I last wrote anything about my Crohn’s disease back at the end of June. That is almost six weeks ago but feels so much longer ago. And in retrospect, so much but so little has happened. It’s just been one thing after another; without the last problem really going away.
So I was being discharged in my last post after my bowel infection from surgery. That problem resolved itself a week after I came home because of the antibiotics my surgeon prescribed to knock it out of my system. It seemed to do the trick; I was eating more, managing my pain well with Paracetamol and Codeine and feeling stronger every day. But all of a sudden, I lost my appetite, had increased pain – so increased my painkillers; of which only Codeine was taking it away [worse decision EVER but more on that later] and started to feel really under the weather. I was determined to get to the Bill Bailey concert me and my boyfriend had had booked for over a year at the start of July and then I could feel awful. That was my goal and I did make it but I felt the burn afterwards. I forced to A&E that Monday morning and I was put back on the surgical ward. I knew there was nothing wrong with my surgery but it was my IBD. I was being sick all the time, I couldn’t eat or even drink anything without being or feeling sick. I spent four days in hospital in which time I had bloods taken, a small bowel MRI – of which was inclusive because I could hardly tolerate the prep liquid I was so sick and generally being fobbed off with one possible cause after another. Eventually, my consultant discharged me with a standard course of steroids, nutritional supplements and an “appointment” for a pill cam – to examine the start of my small bowel – siting that I was having a “reoccurrence of my Crohn’s disease”.
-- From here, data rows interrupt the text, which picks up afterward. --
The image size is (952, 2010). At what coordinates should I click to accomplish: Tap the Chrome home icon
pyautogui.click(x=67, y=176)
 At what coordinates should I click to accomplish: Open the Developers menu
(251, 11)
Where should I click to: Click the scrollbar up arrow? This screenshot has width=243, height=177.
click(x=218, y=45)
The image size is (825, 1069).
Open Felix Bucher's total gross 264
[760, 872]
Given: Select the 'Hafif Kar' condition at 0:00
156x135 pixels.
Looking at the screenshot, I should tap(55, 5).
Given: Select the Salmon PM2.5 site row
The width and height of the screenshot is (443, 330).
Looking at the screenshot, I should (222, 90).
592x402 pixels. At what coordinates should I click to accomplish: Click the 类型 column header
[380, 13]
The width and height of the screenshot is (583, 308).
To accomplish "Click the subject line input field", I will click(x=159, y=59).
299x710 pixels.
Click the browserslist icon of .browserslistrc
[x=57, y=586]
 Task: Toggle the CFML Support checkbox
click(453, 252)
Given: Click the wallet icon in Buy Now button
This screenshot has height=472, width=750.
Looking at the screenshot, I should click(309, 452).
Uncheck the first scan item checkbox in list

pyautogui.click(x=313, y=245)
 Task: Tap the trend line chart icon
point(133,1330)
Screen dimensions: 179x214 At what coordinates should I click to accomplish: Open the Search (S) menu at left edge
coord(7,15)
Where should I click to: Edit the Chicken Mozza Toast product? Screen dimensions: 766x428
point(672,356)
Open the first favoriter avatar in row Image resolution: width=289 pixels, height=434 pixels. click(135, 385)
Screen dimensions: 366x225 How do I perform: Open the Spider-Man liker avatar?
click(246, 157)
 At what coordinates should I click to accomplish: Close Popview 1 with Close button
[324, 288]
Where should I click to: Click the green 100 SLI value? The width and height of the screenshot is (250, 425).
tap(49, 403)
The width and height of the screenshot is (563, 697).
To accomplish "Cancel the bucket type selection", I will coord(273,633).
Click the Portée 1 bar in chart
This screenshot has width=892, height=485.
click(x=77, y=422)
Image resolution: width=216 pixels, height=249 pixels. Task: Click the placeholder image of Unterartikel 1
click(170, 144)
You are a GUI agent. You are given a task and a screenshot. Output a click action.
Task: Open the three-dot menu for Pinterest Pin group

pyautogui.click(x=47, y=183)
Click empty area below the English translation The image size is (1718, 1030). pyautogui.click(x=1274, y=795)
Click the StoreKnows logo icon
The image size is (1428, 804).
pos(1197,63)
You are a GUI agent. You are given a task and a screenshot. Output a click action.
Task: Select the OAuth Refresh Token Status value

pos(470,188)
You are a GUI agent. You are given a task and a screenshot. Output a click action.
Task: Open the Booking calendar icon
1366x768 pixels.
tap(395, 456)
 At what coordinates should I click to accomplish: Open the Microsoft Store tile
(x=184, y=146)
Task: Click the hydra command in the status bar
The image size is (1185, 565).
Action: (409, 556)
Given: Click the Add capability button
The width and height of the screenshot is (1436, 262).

I’m very wary of taking steroids these days – previous issues with potential blockages – so I tentatively took them and hoped they started to do some good but as with everything medical at the moment; they just did me more harm than good. I was still being very sick a week after discharge so I went to the GP to see the duty doctor who wanted to send me to hospital. But twice within a week didn’t seem like it would be for much more than hydration and pain relief; two things I could do easier at home with family encouragement. But once I’d spoken to my IBD nurse that afternoon, we agreed I should stop taking all my current medications – steroids, Adcal, codeine and paracetamol – and see what was causing the problem. It could be a codeine withdrawal you’ve inadvertently started, you’ll need to let that run its course then we can reassess everything else; my nurse stated, ever-so-matter-of-factly.
Codeine withdrawal. The more I mulled this over, the more this made sense. I knew a couple of weeks prior that I needed to really wean myself off it and manage my pain better but I was dependent. The feeling of drowsiness and being tired made me take them on a regular basis and I was able to let my body rest and repair. But what I was doing was letting my body have a free pass on these strong opiates. It makes it very difficult to stop and I stopped COLD TURKEY. It was a dark dark couple of days to begin with and even longer more painful days followed. It’s a period of time which I know I need to be honest and open about but I am deeply ashamed that I had to go through it. I don’t like painkillers at the best of times and knowing surgery was going to hurt – both during and after – I just wanted to feel no pain. That was a mistake. I have regrets and I’m just not in the right place to really examine my psych in my now current dilemma. I’m sure one day, I will.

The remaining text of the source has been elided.